Astronomers do not understand roughly 80% of the mass of every galaxy. The unknown portion is known as dark matter, and astronomers typically assume that it’s a form of matter that does not interact with light. One option for the dark matter is for it to be made of black holes, which as their name suggests do not emit radiation. However, these black holes cannot be made through the deaths of stars. First, there haven’t been enough generations of stars in the age of the universe to produce enough black holes. And second, even if the universe was older, there simply isn’t enough raw material to make enough stars in the first place. So this kind of black hole formation can’t explain all of the dark matter.
Instead if we want to make the dark matter be made out of black holes, those black holes have to be primordial. That means they are not made from the deaths of massive stars, but instead through some exotic process in the early universe.
However, an abundance of cosmological observations have ruled out most ranges of masses for these primordial black holes, leaving behind only a relatively narrow window. So the challenge for theorists is to find a plausible mechanism for generating primordial black holes in sufficient numbers with the masses that fit observations.
In the Standard Model of particle physics there is no mechanism to create black holes in the early universe. But we know that the Standard Model is incomplete, and that new physics is right around the corner. A new study has examined extensions to the Standard Model and found a new way to create black holes .

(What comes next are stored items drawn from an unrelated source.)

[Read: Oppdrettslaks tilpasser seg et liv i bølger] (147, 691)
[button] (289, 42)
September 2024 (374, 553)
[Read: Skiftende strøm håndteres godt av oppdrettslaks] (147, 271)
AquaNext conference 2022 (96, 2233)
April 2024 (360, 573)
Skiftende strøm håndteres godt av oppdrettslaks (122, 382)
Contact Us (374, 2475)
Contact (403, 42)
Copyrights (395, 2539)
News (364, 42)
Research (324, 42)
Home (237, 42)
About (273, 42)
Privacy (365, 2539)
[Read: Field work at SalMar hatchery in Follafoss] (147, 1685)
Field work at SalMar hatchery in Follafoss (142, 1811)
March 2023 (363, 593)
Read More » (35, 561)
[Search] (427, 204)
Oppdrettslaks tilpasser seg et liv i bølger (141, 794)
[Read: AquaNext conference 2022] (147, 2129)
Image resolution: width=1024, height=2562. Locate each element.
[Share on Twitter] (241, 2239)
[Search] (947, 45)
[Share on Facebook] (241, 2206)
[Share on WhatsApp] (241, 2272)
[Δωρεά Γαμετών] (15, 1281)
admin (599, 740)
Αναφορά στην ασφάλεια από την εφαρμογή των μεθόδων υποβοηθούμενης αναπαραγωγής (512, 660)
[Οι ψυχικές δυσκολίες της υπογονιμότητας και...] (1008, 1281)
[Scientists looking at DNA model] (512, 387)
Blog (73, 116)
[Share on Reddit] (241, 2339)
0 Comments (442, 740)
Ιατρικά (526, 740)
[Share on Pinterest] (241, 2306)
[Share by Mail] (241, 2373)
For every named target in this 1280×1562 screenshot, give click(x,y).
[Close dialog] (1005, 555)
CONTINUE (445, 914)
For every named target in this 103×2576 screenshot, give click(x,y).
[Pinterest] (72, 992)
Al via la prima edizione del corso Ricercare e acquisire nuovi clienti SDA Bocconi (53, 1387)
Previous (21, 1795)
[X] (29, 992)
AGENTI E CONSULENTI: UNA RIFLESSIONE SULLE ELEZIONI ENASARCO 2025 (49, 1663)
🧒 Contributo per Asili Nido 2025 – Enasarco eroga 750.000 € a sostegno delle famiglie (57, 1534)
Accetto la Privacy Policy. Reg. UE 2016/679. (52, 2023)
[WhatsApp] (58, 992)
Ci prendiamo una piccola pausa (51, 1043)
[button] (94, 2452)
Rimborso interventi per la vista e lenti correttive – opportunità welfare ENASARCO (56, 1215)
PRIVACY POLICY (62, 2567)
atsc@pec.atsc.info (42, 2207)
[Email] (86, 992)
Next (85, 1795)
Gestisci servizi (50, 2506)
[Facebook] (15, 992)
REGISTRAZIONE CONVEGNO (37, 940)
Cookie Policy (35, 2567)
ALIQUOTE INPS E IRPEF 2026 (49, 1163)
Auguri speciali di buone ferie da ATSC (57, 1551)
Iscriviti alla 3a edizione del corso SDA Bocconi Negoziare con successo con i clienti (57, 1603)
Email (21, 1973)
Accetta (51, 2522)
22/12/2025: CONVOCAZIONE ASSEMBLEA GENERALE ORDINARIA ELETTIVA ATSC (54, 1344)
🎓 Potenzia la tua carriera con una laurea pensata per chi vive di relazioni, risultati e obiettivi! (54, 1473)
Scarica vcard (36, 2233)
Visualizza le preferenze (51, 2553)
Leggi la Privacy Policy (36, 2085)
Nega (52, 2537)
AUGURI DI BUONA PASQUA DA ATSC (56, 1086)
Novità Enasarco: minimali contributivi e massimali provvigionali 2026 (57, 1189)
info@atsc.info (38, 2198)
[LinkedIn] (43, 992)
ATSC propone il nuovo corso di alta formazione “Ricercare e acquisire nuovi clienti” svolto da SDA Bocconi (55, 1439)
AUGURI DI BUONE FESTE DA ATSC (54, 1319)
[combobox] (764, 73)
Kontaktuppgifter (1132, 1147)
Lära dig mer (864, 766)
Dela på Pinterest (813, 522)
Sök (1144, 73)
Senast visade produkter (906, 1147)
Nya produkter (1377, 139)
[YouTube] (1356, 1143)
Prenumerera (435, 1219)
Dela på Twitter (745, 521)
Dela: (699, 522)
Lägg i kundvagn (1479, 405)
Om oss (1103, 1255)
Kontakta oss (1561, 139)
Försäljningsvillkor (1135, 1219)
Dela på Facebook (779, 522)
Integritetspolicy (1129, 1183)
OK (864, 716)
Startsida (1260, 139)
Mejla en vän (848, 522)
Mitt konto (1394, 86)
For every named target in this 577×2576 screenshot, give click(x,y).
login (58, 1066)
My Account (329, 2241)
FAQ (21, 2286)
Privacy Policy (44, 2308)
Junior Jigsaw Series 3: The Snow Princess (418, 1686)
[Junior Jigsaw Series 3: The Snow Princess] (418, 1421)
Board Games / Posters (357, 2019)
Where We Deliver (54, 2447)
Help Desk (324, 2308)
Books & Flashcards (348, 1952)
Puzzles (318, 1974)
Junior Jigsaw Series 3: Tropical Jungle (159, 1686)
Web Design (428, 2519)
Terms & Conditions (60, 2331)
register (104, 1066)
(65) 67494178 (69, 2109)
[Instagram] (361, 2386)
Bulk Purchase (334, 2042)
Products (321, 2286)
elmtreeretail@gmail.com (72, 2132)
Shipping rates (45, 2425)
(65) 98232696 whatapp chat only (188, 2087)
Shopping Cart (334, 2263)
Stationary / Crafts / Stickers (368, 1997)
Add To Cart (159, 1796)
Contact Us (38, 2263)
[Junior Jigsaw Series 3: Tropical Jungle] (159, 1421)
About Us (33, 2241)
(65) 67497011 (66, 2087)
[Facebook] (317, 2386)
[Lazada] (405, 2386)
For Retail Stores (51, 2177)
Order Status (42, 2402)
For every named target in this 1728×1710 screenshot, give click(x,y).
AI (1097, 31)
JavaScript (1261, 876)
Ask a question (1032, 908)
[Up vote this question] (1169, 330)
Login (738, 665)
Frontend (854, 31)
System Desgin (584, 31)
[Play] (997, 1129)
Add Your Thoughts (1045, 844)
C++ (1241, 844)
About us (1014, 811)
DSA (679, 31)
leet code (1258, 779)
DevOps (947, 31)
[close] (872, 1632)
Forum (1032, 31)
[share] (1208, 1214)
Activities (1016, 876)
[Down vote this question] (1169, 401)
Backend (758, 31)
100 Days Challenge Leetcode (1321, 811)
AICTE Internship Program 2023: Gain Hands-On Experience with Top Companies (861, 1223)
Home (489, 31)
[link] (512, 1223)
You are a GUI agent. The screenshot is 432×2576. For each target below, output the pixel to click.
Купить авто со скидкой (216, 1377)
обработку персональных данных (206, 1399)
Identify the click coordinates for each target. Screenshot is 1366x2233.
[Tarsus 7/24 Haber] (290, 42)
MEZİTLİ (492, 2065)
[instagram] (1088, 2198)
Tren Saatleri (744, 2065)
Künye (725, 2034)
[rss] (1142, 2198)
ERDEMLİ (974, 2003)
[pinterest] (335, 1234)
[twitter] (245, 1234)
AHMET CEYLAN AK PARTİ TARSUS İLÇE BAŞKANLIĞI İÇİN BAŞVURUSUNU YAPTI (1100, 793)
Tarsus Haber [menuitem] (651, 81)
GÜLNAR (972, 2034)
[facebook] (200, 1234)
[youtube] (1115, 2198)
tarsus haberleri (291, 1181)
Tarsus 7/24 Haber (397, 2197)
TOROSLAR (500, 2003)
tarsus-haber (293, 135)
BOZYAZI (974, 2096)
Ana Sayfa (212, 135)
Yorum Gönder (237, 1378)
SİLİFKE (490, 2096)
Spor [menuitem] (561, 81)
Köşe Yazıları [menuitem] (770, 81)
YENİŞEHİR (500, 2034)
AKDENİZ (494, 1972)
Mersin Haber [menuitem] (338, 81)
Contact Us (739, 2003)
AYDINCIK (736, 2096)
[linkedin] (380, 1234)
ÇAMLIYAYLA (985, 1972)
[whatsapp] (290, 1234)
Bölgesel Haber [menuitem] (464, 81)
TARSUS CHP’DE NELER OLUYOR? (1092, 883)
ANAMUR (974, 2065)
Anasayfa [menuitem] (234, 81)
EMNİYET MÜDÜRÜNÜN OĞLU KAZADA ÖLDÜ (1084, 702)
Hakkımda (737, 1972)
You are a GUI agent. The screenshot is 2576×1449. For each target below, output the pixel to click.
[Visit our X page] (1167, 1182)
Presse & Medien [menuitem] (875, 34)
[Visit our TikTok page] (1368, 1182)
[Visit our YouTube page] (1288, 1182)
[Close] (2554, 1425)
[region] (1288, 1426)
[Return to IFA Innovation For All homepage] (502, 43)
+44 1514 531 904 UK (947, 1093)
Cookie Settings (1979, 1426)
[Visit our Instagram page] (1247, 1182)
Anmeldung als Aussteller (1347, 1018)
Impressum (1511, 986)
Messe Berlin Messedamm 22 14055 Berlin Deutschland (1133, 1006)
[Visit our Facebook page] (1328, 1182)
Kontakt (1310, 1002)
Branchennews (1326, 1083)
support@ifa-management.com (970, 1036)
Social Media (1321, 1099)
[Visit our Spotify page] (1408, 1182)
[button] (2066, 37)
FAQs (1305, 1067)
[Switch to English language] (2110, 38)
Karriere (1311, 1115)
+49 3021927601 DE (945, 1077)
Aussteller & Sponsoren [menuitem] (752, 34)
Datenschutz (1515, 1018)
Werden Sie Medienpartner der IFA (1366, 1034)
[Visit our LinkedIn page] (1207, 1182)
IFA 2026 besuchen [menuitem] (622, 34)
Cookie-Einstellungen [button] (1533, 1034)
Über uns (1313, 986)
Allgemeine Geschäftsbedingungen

Most scenarios for creating primordial black holes rely on what’s called a first-order phase transition. In this case, in the incredibly early universe the fundamental nature of the quantum fields that soak all of space-time change their character in a violent, rapid way. This transition started with many nucleation points that expanded into bubbles.
It’s easy to form primordial black holes in that scenario because it’s so chaotic and violent. But the new study has found even smooth transitions can still lead to the formation of black holes. The key is that some of the quantum fields remain strongly coupled together. As they slowly transition their interactions can spike, leading to pockets of extremely high energy density. These collapse into black holes which then flood the universe.
While intriguing, there is still a lot of work to do. Physicists will have to flesh out the details of this theory to see if it is physically plausible. And astronomers will have to find ways to directly observe these populations of primordial black holes. Until then the dark matter mystery is still open.